2.4 million acres of timber was damaged by Michael in Georgia. It was similar in Florida with about 3 million acres. In Georgia, 300,000 or 16% was classified as ‘catastrophic’ damage. 1.4 million acres or 61% is in ‘moderate’ damage. As of now, 37.68 million tons of timber are on the ground. The hardest part is salvaging this much. After Hurricane Hugo the goal was to salvage 25%; they only got 16%. In a 75 mile radius of Bainbridge, there is million more on the ground than mills take in annually.

We actually have more mills in the 75 radius of Rochelle than they do in Bainbridge, about 44. In Wilcox County, most of the damage is on the west side of the county. It’s moderate damage at best. In the middle and east part of the county, you will see trees that broke off at a canker or weak spot and that is all. Moderate damage is 25% total, often enough trees to thin back to. With moderate damage, we only need to watch these stands for bark beetles at this time. It is best not salvage moderately damaged stands right away. The timber market was already flooded before the storm. So moderate damaged stands are in no rush to salvage. Also, with 34 degree temperature last night, a soon frost will slow bark beetles. Only in the severe and catastrophic do we need to salvage.

Here are a few things to keep in mind about timber assessment after storms:

  • When salvaging, pay more attention to what is still standing than what is on the ground.
  • Uprooted, large pines tend to stay green until spring (March – April) of the following year. You have about a 5 – 6 month window for high value uprooted wood.
  • Where tops break off of trees, we need at least 3 live branches for trees to live. The trees of course may grower slower than a full crown.
  • There has been work done on <5ft to 40 foot tall trees. The smaller the tree, the more likely it straightens back up. Anything over 60 degree lean will most likely NOT straighten back up.

For higher class of leaning trees, we need more data. UGA Extension Forester Dr. David Dickens talked with me about measuring some leaning trees in Wilcox County. Thankfully, we didn’t have severe damage. But we had some stands with leaning trees, anywhere from 10 degrees to 90 degrees. I found us 3 stands of three different height classes, and this Monday we measured 161 trees across three locations in Wilcox County. We looked at longleaf, slash and loblolly. We marked leaning trees according to degree lean and will check back in 6 months and 12 months to see how much they straighten.

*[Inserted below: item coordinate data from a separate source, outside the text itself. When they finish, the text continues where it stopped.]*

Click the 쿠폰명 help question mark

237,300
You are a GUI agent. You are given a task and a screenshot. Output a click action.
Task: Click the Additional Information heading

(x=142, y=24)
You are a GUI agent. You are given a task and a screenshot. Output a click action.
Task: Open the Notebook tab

Warnell School of Forestry & Natural Resources Dr. David Dickens is back in Wilcox County measuring trees for lean and looking at damage from Hurricane MIchael.
Very few trees broke and fell over. Most if not all fallen trees snapped at a canker or weak spot.
Green tops from uprooted trees stay green until about 5 – 6 months.
Dr. Dickens marks a tree in a stand of loblolly thinned 3 years ago. Trees marked with a white and red flag are termed 30 degrees.
Thomas County Agent Sydni Barwick stopped through on her way to Athens and helped us mark 161 trees. She and Dr. Dickens arrange the color code for tree angles.
A slash pine in the 55 – 65 foot class I marked as a 20 degree lean. As a taller tree, it may not come out of this small angle lean. It depends on the lean and the height.